Grant Application Deadline: February 15, 2011

CONCORD, N.H. -- Teachers and community members interested in involving youth to make a difference for wildlife through habitat projects on schoolyards, public areas or community lands can apply to the Homes for Wildlife Action Grant Program for start-up funds. This New Hampshire Fish and Game Department program provides mini-grants of $300-$600. Habitat projects create spaces for outdoor learning, and can range from a butterfly garden to shrubs for birds to a pond for amphibians – your imagination is the limit.

To download a grant proposal packet, visit or contact Marilyn Wyzga, Public Affairs Division, N.H. Fish and Game Department, 11 Hazen Drive, Concord, N.H. 03301; email; or call (603) 271-3211. The grant application deadline is February 15, 2011.

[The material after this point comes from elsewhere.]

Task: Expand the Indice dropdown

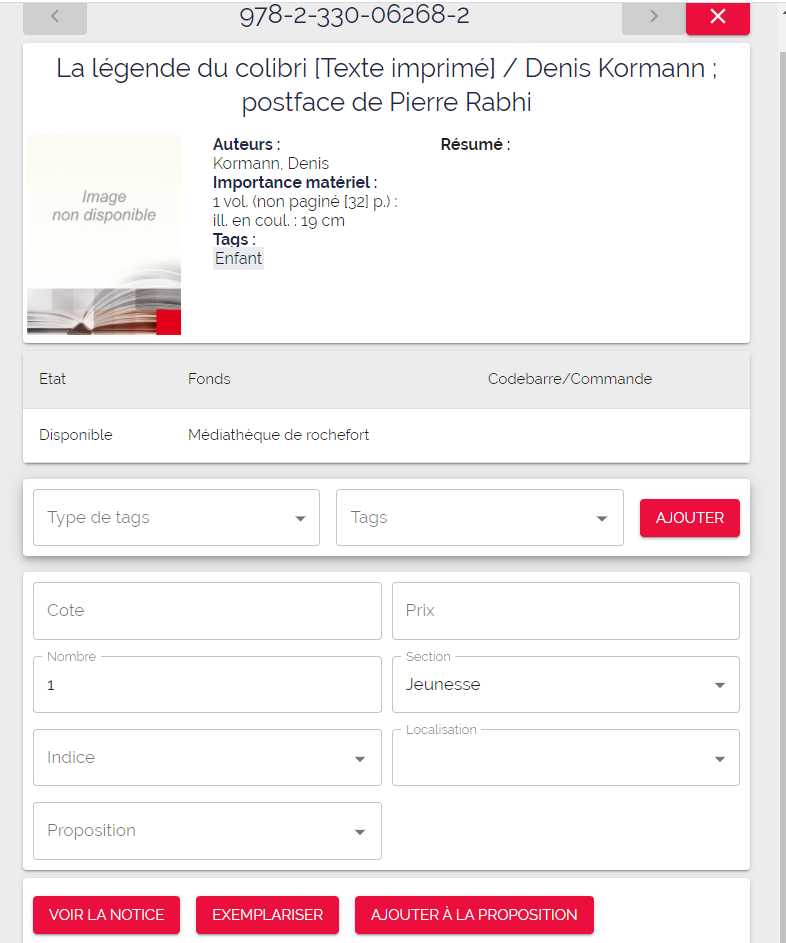Action: (207, 758)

The Homes for Wildlife Action Grant Program is designed to support students, educators and community members in projects that create or enhance habitat for wildlife, and to provide inquiry-based, hands-on learning opportunities. The grant program is funded by the Conservation License Plate fund (moose plates), through the Nongame and Endangered Wildlife Program at Fish and Game. Each applicant may request up to $300, or up to $600 if a dollar-for-dollar match can be provided by the school or organization for any amount over the initial $300. A match is not required for the first $300.

Grants are available to teachers, educators, school staff and community members, especially those trained in Project WILD or Project HOME or who have a member of one of these programs on their project team.  Project HOME is an award-winning schoolyard habitat program coordinated by Fish and Game. Project WILD is a K-12, interdisciplinary program about wildlife and the environment.

"We're looking for youth-driven action projects that will directly benefit wildlife," says Marilyn Wyzga, coordinator of the Project HOME schoolyard habitat program at Fish and Game. "Projects with the best chance of long-term success involve assembling a team of staff, students, community members and resource professionals."

Examples of past projects funded by Wildlife Action Grants include:

  • The Squam Lakes Association planted native New Hampshire plants for wildlife and put up nest boxes at their Resource Center.
  • Boy Scout Troop 207 of Berlin established native plants on their site to benefit birds and butterflies.
  • Waterville Valley Elementary School created a bird habitat on their school grounds, including plants, a bird bath and nest boxes.
  • Peter Woodbury School in Bedford installed a rain garden using native plants as part of their “Growing Inside…Out” renovation of the schoolyard.
  • Friends of Bicentennial Park worked with Winnacunnet High School students to benefit migrating monarch butterflies by planting milkweed and nectar plants for pollinators, as well as berry-producing shrubs.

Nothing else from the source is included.